Abstract A261: NPV-LDE-225 (Erismodegib) inhibits human prostate cancer stem cell growth in NOD/SCID IL2γnull mice by regulating Bmi-1 and microRNA-128.

Abstract

Abstract Prostate cancer stem cells (CSCs) are defined by their extensive self-renewal, differentiation, and tumor initiation properties. It is now clear that CSCs are involved in tumor growth and recurrence, and resistance to conventional treatments. Thus, the strategy that suppresses stemness and consequently tumorigenic potential of CSCs could be considered for the management of prostate cancer. The objectives of this study were to examine the molecular mechanisms by which NPV-LDE-225 / Erismodegib (smoothened inhibitor) regulates stem cell characteristics in prostate cancer. Effects of NPV-LDE-225 on CSC's viability, sphere formation, apoptosis, transcriptional activity, and epithelial-mesenchymal transition (EMT) were measured. NPV-LDE-225 inhibited cell viability and spheroid formation, and induced apoptosis by activation of caspase-3 and cleavage of PARP. NPV-LDE-225 induced expression of Bax and Bak, and inhibited the expression of Bcl-2, Bcl-XL, XIAP, cIAP1, cIAP2 and survivin.
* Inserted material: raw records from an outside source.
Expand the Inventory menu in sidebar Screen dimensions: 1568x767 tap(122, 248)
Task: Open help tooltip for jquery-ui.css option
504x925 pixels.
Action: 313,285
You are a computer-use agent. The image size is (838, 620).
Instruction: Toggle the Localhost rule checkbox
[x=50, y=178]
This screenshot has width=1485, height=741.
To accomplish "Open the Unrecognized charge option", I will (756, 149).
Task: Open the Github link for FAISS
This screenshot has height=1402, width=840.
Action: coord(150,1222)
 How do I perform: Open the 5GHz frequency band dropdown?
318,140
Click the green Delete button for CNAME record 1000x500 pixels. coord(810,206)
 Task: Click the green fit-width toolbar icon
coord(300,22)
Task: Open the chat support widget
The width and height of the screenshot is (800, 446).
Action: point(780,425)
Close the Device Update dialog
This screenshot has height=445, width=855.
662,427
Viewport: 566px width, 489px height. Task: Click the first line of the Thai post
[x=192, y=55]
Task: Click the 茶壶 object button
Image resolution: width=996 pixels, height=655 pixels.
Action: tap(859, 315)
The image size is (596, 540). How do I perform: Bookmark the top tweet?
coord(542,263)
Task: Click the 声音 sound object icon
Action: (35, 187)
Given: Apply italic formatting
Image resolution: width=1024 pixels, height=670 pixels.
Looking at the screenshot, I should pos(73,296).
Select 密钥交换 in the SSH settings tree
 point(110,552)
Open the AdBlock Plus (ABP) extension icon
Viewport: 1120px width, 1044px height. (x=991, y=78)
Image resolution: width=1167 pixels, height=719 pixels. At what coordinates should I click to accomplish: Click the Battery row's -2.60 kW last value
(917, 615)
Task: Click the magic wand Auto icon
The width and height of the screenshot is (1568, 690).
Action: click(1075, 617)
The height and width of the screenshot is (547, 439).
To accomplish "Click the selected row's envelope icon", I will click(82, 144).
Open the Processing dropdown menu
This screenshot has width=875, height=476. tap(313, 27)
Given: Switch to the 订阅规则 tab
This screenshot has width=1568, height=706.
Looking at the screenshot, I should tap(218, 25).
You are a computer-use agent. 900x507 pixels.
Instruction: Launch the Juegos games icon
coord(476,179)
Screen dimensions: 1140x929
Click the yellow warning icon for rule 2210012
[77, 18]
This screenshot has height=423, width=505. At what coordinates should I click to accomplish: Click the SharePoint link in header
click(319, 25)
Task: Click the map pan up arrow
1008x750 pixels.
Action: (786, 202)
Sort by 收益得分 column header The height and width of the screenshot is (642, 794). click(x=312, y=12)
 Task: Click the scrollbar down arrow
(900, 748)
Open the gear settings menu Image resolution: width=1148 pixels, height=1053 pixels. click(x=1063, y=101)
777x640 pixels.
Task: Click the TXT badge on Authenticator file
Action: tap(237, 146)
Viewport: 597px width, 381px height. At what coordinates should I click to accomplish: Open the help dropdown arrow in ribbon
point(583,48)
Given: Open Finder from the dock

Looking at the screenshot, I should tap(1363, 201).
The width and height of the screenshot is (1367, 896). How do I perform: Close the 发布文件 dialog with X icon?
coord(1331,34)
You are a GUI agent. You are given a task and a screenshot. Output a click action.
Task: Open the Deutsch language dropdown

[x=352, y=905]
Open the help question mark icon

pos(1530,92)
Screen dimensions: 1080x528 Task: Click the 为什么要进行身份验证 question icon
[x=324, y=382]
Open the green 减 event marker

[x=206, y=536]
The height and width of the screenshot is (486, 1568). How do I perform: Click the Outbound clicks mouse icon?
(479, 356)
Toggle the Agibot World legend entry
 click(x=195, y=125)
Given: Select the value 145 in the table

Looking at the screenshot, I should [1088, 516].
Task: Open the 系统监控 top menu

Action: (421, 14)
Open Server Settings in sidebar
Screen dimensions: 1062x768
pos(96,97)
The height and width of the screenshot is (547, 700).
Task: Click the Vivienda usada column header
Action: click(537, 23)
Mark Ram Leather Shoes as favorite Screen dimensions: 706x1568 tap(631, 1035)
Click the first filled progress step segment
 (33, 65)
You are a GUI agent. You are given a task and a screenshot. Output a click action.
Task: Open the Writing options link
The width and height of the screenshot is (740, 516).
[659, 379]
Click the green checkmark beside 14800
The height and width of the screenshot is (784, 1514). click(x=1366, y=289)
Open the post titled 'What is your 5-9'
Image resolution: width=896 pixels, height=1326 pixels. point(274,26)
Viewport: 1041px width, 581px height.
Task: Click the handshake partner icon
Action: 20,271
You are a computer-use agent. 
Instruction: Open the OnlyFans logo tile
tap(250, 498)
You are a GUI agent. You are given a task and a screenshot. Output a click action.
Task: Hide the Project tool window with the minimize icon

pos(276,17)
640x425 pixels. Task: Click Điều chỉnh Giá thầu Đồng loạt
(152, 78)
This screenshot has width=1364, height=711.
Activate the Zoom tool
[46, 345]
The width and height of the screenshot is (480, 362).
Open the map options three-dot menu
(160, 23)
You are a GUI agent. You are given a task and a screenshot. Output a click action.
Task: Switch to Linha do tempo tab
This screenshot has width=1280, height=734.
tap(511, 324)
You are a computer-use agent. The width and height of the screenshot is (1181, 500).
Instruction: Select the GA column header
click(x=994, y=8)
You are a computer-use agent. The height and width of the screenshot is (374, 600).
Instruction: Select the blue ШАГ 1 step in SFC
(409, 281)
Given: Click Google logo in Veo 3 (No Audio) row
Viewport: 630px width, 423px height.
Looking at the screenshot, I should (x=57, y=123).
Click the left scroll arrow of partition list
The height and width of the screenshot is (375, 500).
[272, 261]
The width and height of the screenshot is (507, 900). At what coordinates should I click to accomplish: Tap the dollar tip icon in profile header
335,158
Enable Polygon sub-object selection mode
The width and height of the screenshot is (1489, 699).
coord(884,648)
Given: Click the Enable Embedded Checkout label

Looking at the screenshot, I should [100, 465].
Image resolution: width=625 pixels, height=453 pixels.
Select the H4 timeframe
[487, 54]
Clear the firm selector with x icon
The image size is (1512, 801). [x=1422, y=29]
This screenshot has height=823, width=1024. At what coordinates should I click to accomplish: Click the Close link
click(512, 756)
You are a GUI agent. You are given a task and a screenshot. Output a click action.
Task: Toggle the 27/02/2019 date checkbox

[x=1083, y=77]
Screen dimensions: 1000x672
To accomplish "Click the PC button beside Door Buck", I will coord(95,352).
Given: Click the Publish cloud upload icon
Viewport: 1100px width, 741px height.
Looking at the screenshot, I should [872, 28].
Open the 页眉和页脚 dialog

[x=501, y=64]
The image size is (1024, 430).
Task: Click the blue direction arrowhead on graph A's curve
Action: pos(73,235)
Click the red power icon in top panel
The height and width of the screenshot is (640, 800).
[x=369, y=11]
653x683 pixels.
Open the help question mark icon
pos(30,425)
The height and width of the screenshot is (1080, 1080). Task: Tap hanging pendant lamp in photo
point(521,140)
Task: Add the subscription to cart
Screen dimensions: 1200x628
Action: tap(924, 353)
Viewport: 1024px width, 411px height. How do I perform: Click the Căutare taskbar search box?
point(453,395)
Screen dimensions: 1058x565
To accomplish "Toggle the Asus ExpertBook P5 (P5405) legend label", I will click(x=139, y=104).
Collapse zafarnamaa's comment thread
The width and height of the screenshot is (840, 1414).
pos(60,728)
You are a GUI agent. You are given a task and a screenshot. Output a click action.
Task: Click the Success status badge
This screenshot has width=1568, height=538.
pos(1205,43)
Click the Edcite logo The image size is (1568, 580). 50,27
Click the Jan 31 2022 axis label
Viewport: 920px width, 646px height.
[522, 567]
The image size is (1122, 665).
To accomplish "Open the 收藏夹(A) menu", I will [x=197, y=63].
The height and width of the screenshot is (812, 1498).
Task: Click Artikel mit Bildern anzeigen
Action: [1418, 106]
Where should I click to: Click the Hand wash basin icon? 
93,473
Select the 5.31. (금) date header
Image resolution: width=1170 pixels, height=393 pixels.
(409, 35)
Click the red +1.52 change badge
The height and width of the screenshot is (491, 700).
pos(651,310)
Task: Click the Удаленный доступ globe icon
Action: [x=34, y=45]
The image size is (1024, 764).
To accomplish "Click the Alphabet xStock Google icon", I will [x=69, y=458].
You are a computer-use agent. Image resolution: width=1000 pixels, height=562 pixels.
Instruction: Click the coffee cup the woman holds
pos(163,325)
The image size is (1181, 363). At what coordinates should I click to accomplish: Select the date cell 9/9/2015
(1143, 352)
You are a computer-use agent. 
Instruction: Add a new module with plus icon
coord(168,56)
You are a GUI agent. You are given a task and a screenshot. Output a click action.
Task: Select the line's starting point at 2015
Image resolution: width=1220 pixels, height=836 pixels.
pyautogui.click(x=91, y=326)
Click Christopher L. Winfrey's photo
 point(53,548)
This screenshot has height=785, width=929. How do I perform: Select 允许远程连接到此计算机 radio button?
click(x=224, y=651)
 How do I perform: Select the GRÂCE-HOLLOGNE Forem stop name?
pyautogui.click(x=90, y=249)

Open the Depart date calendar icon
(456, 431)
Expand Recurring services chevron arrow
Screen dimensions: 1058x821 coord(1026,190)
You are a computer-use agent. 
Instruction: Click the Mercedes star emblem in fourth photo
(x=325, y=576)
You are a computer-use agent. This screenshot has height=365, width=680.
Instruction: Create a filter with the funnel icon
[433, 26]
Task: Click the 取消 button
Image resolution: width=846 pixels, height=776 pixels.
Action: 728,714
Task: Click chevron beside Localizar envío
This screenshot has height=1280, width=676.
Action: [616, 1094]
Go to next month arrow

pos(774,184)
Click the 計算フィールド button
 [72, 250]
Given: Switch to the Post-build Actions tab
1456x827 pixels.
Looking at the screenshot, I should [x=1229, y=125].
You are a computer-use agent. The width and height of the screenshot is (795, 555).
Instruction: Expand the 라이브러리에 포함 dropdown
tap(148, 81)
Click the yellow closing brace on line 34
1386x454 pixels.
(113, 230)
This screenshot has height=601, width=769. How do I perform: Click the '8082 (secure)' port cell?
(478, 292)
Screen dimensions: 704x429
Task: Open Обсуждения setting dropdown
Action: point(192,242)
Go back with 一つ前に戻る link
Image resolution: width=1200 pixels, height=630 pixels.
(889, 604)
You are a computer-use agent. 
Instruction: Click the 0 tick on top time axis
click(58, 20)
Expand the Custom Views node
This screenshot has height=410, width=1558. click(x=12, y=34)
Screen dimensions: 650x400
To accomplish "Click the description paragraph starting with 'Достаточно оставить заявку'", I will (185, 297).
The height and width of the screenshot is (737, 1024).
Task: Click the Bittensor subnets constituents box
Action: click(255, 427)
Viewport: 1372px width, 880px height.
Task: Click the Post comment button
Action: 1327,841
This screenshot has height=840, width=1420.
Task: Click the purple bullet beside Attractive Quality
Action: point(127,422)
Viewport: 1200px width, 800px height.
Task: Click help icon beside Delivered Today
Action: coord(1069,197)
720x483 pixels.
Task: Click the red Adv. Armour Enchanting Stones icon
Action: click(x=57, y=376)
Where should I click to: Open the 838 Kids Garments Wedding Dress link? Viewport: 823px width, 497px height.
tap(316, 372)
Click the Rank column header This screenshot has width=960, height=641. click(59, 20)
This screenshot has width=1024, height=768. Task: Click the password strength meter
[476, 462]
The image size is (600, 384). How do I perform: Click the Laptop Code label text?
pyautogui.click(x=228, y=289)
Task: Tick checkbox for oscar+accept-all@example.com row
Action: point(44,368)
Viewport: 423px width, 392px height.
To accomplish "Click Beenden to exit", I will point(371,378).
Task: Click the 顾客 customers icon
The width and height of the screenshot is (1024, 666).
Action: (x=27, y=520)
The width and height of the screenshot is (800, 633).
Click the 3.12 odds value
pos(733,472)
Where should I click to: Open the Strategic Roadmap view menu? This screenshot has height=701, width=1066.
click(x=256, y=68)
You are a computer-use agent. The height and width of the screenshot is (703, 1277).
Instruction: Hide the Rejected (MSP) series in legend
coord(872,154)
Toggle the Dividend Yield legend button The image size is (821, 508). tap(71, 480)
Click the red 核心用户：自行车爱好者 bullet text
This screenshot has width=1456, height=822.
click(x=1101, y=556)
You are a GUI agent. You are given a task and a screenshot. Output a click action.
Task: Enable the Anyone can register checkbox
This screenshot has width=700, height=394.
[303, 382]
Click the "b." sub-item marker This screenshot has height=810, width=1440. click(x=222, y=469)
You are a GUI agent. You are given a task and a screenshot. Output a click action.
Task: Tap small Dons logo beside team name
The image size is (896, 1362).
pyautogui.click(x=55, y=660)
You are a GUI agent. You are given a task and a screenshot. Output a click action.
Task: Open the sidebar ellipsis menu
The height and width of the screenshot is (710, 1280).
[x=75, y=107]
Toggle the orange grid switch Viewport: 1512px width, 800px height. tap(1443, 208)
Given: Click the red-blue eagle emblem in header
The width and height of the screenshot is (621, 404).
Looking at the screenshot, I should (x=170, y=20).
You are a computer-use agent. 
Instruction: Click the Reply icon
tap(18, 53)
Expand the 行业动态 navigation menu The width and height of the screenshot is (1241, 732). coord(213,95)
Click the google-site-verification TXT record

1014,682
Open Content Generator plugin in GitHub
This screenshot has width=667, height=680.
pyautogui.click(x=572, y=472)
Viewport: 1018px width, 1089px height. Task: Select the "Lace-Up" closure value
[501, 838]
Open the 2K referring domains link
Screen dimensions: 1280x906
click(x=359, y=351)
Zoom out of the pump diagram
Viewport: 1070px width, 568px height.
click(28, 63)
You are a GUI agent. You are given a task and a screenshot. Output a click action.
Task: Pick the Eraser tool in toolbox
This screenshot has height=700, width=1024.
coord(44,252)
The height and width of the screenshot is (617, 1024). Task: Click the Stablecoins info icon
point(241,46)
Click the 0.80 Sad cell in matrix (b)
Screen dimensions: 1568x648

NPV-LDE-225 inhibited Gli transcriptional activity, Gli-DNA interaction, and the expression of Gli1, Gli2, Patched1 and Patched 2 in prostate CSCs. Interestingly, NPV-LDE-225 induced PDCD4 and apoptosis and inhibited cell viability by suppressing miR-21. Furthermore, NPV-LDE-225 inhibited pluripotency maintaining factors Nanog, Oct4, cMyc and Sox-2. The inhibition of Bmi-1 by NPV-LDE-225 was regulated by up-regulation of miR-128. NPV-LDE-225 suppressed EMT by up-regulating E-cadherin and inhibiting N-cadherin, Snail, Slug and Zeb1 through regulating miR-200 family. Finally, NPV-LDE-225 inhibited CSC tumor growth which was associated with the suppression of Gli1, Gli2, Patched-1, Patched-2, Cyclin D1 and PCNA, and cleaved caspase-3 and PARP in tumor tissues derived from NOD/SCID IL2Rϒnull mice. Overall, our findings suggest that inhibition of the Shh signaling pathway in CSCs is a potential therapeutic strategy for prostate cancer. Citation Information: Mol Cancer Ther 2013;12(11 Suppl):A261. Citation Format: Rajesh Nanta, Daniel Meeker, Mariana Rodova, Peter J. Van Veldhuizen, Sharmila Shankar, Rakesh K. Srivastava. NPV-LDE-225 (Erismodegib) inhibits human prostate cancer stem cell growth in NOD/SCID IL2γnull mice by regulating Bmi-1 and microRNA-128. [abstract]. In: Proceedings of the AACR-NCI-EORTC International Conference: Molecular Targets and Cancer Therapeutics; 2013 Oct 19-23; Boston, MA. Philadelphia (PA): AACR; Mol Cancer Ther 2013;12(11 Suppl):Abstract nr A261.